A temporada de infecções virais começou mais cedo em 2026 e já provoca aumento expressivo de casos no Brasil. Segundo informações da Veja, com base no boletim InfoGripe da Fiocruz, há alta de Síndrome Respiratória Aguda Grave (SRAG) nas regiões Norte, Nordeste, Centro-Oeste e Sudeste, impulsionada principalmente por influenza A, vírus sincicial respiratório (VSR) e rinovírus.

Entre 22 e 28 de março, os casos positivos foram liderados pelo rinovírus (45,3%), seguido por influenza A (27,4%), VSR (17,7%), Sars-CoV-2 (7,3%) e influenza B (1,5%).

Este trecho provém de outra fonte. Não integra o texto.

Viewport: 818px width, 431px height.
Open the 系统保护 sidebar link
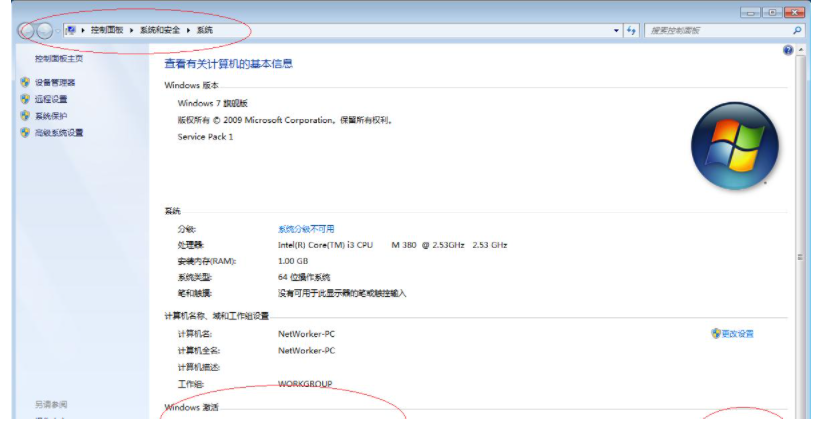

As mortes foram causadas principalmente pela gripe: 36,9% por influenza A e 2,5% por influenza B.
O avanço das doenças também impactou o consumo de medicamentos. Dados da Impulso, empresa ligada à RD Saúde (Raia e Drogasil), indicam crescimento de 44% na procura por antigripais, expectorantes, descongestionantes e remédios para garganta entre fevereiro e março, na comparação com 2025. O maior aumento foi registrado nos antigripais (55%).
A vacinação segue como principal forma de prevenção contra casos graves e mortes. A campanha nacional contra a gripe começou no fim de março e vai até 30 de maio, com foco em grupos prioritários como crianças, idosos, gestantes e pessoas com comorbidades.
Ainda de acordo com a Veja, o vírus da covid-19 continua em circulação, reforçando a importância da vacinação e de medidas como higiene das mãos, uso de máscaras e evitar aglomerações durante períodos de maior circulação viral.